Arundhati Roy and Mohsin Hamid among five finalists for top US book critics award
Arundhati Roy and Pakistan’s Mohsin Hamid are the two authors from the subcontinent to figure in the list of five finalists announced by the National Book Critics Circle of the US for the 2017 awards for fiction. While Roy has been named for her popular book The Ministry of Utmost Happiness, Hamid made the cut for Exit West that deals with the issues of emigration and refugee crisis.
Both books, which were published by Penguin Random House India last year, are competing with Alice McDermott’s The Ninth Hour, Joan Silber’s Improvement and Sing, Unburied, Sing by Jesmyn Ward for the coveted prize.

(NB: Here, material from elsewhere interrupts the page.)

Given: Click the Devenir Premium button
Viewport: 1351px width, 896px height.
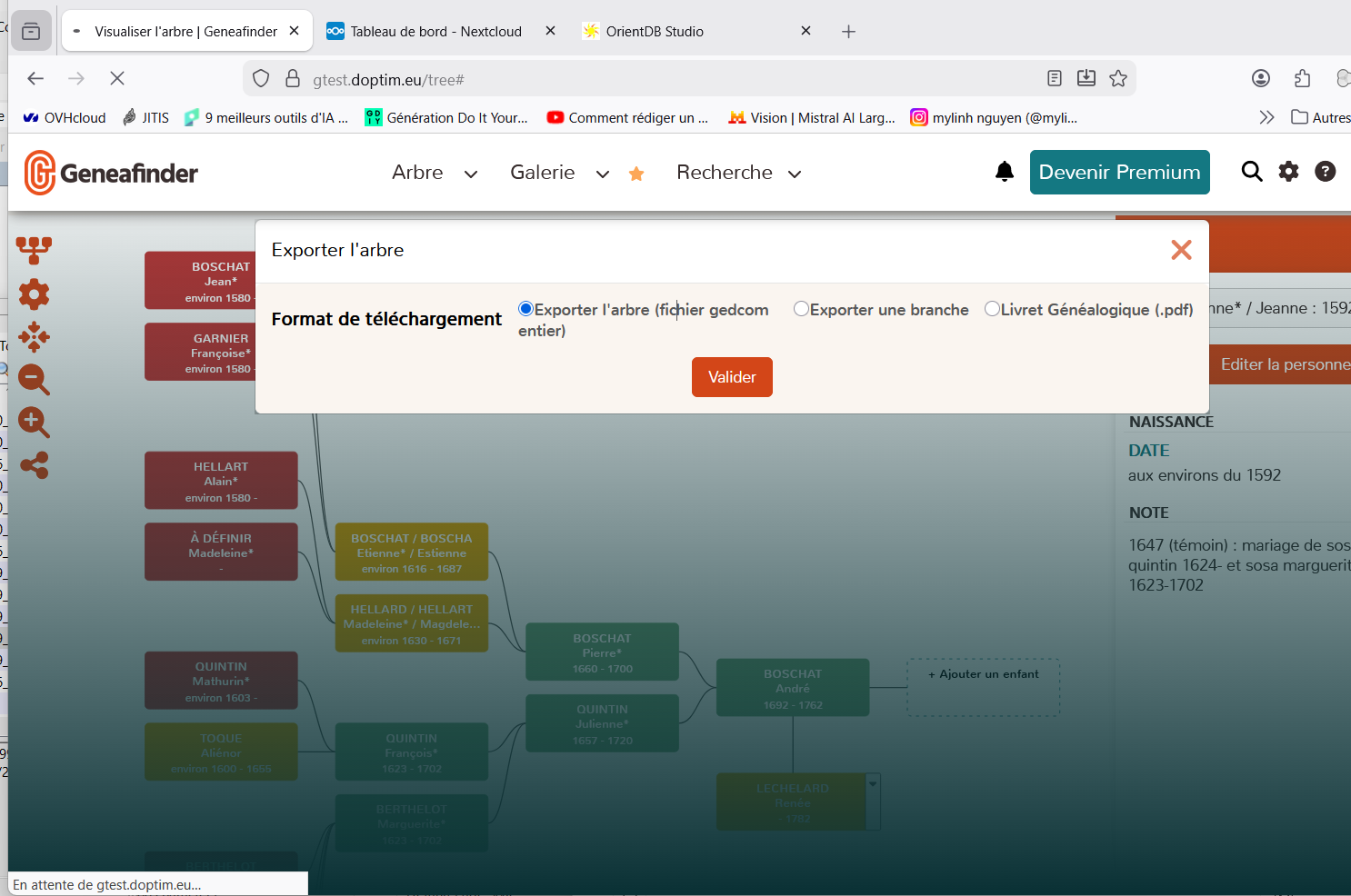Looking at the screenshot, I should (x=1119, y=172).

The National Book Critics Circle Awards, started in 1975 and considered among the most prestigious in American letters, are the sole prizes bestowed by a jury of over 1,000 working critics and book review editors. The awards will be presented on March 15 at the New School in New York City.
The finalists in the non-fiction category are: Jack E Davis’s The Gulf: The Making of An American Sea, Frances FitzGerald’s The Evangelicals: The Struggle to Shape America, The Future is History: How Totalitarianism Reclaimed Russia by Masha Gessen, Kapka Kassabova’s Border: A Journey to the Edge of Europe and A Brief History of Everyone Who Ever Lived: The Human Story Retold Through Our Genes by Adam Rutherford.
Awards will also be given in autobiography, biography, poetry and criticism categories.